- [Exercise requirements]:
Look through the lines below, find those with the word "button", and copy them.

- [Collected data entries]:

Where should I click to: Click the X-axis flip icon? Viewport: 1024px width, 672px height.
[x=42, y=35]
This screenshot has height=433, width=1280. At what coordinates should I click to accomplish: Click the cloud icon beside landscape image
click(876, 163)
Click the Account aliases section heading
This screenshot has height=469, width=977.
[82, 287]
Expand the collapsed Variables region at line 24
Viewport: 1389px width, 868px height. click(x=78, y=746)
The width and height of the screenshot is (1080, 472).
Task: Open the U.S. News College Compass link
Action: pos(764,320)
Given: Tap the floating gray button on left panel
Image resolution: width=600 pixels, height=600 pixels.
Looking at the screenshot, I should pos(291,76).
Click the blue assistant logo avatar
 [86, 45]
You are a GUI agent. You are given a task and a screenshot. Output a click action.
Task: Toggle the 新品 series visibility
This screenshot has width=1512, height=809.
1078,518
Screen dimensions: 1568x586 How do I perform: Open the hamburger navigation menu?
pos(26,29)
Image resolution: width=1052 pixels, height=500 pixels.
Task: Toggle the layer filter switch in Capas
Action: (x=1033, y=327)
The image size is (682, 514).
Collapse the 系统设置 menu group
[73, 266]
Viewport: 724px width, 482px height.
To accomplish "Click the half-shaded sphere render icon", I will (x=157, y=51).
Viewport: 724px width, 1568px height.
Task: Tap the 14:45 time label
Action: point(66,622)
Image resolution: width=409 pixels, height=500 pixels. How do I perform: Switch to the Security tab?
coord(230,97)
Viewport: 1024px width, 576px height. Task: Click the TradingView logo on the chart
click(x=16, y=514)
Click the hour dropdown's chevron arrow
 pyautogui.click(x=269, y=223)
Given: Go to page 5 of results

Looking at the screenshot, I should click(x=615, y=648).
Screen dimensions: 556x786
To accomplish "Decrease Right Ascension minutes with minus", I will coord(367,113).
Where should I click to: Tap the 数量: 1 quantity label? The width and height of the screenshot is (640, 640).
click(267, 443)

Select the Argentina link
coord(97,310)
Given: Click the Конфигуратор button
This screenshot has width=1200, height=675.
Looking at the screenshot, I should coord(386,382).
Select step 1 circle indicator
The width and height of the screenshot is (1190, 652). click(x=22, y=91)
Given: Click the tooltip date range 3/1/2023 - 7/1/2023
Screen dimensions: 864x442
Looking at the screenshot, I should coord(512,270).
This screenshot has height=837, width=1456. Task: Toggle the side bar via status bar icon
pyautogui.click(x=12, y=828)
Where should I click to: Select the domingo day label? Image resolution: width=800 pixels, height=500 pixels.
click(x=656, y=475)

- [Your response]:
Given: Tap the floating gray button on left panel
Given: Click the Конфигуратор button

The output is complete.